Bahamas Petroleum Announces Update on Funding Agreements for up to $20M

Source: www.gulfoilandgas.com 12/16/2020, Location: South America

Further to the announcement of 14 December 2020 of the Funding Agreements entered into by BPC, the Company has advised the following additional details pertaining to the Funding Agreements.

The counterparty to those Funding Agreements is 1798 Volantis Fund Ltd (the 'Investor'), a fund managed on a discretionary basis by Lombard Odier Asset Management.

As set out in the Announcement, as part of the terms of the Funding Agreements, on the earlier of (i) 60 days after the date of spudding of BPC's Perseverance-1 well in The Bahamas; (ii) 31 December 2021; or (iii) such other date where a reconciliation is permitted under the Funding Agreement (the 'Relevant Assessment Date'), BPC may be required to make a cash payment to the Investor to the extent that the Investor's aggregate return from a sale, if any, of those new ordinary shares has been less than 115% of the subscription price. BPC is only required to make a payment in the event the Investor sells shares for, in aggregate, an average price of less than 2.3 pence per share (being 115% of the subscription price), with the payment being the difference between 2.3 pence per share and the average sales price. No payment is required for any shares that the Investor continues to hold at the Relevant Assessment Date.
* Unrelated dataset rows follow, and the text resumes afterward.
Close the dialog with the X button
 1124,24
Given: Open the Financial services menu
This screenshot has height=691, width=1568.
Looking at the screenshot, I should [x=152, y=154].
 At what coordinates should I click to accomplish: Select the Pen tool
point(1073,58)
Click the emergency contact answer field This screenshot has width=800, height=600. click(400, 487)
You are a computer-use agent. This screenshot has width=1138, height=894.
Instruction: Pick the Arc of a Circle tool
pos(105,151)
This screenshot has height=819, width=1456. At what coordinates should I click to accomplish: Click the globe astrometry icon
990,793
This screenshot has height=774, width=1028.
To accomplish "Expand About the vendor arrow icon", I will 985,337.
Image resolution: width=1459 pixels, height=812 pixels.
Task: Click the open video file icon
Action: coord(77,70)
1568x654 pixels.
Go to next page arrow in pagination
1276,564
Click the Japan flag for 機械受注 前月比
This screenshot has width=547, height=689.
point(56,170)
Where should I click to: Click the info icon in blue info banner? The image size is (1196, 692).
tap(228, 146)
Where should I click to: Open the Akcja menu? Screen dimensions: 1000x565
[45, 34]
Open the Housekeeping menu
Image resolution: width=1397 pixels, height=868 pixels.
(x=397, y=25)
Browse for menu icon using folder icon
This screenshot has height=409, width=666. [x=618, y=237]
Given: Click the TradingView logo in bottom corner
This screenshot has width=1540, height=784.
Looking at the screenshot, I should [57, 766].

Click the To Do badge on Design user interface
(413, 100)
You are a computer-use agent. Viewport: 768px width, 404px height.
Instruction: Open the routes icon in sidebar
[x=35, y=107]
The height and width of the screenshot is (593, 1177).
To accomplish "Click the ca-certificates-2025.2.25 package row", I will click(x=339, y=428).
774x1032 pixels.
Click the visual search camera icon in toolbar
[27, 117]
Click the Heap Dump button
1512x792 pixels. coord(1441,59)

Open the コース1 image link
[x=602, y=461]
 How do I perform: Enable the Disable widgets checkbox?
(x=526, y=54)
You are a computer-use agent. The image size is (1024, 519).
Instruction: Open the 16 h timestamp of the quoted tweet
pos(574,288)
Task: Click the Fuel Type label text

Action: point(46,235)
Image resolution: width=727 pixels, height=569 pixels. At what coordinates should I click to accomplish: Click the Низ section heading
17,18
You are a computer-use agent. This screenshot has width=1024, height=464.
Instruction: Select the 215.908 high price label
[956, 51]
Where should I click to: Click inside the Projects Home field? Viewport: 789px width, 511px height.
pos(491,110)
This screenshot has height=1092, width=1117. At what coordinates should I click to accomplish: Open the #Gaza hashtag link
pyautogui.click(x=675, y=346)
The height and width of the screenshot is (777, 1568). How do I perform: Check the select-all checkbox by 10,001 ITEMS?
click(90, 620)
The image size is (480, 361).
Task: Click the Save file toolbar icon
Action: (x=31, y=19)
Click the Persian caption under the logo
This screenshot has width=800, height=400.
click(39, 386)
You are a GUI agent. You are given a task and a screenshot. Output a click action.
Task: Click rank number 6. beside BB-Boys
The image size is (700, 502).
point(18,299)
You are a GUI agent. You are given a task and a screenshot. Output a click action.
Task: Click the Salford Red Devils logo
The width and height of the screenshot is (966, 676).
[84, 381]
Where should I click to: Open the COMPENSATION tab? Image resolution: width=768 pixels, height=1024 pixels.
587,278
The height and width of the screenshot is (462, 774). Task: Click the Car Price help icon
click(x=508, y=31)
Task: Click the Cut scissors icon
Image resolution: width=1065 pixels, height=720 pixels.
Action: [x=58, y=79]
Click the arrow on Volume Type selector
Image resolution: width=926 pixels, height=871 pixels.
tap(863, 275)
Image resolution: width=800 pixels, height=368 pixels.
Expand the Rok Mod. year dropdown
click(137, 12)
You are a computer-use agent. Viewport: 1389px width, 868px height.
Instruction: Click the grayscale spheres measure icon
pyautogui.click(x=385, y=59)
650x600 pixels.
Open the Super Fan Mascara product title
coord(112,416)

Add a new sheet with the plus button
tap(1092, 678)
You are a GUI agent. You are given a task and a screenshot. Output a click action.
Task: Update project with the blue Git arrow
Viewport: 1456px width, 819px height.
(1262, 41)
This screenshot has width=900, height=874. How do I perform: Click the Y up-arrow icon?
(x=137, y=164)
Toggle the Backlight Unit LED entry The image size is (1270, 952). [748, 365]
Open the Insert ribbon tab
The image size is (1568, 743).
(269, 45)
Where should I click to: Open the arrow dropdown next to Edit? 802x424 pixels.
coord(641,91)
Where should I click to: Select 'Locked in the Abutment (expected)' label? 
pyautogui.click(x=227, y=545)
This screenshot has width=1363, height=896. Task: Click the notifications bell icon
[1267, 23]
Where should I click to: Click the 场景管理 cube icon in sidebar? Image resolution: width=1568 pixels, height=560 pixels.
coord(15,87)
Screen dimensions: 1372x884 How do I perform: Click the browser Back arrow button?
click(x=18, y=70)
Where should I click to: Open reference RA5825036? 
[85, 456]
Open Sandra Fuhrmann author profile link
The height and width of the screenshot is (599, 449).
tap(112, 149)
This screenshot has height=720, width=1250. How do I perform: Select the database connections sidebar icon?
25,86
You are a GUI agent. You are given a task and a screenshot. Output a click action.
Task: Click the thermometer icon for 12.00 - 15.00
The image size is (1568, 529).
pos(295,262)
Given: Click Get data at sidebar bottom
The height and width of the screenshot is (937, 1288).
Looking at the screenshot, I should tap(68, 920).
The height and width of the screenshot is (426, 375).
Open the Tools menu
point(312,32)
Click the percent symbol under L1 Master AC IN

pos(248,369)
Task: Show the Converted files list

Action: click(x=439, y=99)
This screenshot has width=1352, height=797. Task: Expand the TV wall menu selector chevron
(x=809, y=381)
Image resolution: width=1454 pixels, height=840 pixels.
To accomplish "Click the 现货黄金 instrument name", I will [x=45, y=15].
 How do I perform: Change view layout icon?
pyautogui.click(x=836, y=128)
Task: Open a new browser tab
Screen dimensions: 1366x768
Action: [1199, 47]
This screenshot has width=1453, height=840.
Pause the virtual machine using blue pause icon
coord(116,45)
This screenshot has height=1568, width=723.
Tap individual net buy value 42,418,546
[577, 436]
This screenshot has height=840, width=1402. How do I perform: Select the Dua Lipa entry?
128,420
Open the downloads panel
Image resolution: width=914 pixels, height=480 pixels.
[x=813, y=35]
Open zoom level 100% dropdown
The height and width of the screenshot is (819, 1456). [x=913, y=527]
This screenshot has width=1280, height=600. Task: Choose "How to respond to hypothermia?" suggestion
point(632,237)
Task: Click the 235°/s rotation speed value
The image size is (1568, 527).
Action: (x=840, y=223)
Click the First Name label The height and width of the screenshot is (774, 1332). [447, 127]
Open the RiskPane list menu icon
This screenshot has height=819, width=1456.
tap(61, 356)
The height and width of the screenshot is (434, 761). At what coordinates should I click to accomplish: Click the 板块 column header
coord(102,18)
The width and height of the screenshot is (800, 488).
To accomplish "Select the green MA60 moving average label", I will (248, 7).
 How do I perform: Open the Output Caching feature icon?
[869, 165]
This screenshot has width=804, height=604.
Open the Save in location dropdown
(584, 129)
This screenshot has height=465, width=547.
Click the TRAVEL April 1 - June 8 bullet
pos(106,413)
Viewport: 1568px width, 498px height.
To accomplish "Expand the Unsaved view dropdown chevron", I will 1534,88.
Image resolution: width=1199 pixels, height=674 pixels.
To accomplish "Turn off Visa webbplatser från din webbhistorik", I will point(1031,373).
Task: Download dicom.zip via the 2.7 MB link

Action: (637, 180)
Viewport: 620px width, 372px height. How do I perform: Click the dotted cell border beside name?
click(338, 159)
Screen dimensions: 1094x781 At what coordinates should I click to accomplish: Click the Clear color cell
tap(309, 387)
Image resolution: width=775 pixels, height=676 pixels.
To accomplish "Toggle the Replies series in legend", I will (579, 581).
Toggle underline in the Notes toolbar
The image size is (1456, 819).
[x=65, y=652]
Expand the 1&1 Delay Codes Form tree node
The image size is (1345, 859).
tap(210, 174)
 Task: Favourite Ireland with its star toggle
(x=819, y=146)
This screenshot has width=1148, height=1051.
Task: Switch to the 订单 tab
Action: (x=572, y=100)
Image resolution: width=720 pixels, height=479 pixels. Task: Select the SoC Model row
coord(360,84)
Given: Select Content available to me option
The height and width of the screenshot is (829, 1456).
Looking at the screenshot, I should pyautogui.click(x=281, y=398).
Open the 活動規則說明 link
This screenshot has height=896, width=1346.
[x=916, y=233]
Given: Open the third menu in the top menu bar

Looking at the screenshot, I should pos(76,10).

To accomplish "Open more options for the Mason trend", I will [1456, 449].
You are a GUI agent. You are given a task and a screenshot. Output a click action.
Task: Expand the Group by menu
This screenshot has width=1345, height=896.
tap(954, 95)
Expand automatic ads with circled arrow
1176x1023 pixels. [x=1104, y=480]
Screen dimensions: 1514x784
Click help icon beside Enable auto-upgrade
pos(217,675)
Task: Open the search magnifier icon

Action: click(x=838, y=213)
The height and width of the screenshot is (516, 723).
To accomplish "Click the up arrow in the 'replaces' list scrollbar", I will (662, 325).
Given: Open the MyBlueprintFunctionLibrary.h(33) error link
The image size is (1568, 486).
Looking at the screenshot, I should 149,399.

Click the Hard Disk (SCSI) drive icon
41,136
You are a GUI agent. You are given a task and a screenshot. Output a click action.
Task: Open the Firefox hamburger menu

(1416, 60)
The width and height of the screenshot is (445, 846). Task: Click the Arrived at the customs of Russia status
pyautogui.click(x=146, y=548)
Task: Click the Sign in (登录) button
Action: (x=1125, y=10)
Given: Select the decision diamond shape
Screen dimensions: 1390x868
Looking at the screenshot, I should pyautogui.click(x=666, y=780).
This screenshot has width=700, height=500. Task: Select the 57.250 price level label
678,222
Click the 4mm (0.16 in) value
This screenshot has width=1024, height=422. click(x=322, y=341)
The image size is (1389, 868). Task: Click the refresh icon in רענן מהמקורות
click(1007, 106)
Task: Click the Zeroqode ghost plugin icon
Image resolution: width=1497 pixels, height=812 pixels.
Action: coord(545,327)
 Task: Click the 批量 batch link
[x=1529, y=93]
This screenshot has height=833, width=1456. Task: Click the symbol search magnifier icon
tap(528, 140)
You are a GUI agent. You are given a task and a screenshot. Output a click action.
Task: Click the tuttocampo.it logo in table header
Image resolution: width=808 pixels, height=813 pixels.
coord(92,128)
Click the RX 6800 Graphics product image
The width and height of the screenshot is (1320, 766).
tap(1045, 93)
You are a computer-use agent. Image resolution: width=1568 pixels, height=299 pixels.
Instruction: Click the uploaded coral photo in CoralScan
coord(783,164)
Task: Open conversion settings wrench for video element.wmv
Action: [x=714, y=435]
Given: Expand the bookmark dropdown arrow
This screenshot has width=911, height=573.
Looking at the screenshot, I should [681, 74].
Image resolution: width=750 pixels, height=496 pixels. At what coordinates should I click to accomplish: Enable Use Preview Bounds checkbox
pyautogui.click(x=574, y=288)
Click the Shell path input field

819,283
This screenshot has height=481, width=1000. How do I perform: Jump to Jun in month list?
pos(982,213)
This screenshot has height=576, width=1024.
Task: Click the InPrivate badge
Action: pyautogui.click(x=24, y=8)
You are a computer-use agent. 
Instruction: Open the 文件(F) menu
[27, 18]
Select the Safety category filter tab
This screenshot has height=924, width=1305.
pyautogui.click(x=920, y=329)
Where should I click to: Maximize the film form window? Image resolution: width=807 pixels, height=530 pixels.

On the basis that the Perseverance-1 well spuds on 20 December 2020, the Relevant Assessment Date would be 18 February 2021. There is no capacity for any such payment to be made in the form of shares, such that the level of dilution to BPC under the Funding Agreement is fixed and knowable.

This arrangement is substantially the same as the agreement entered into with Trafalgar Capital Management (HK) Limited, a Hong Kong based financier, for the financing of certain aspects of the Columbus merger transaction earlier in 2020. The final reconciliation date under that agreement has recently passed, and the ultimate outcome was one advantageous to BPC, in that there was no additional cost to BPC for funding that was secured at the time of the merger on advantageous terms.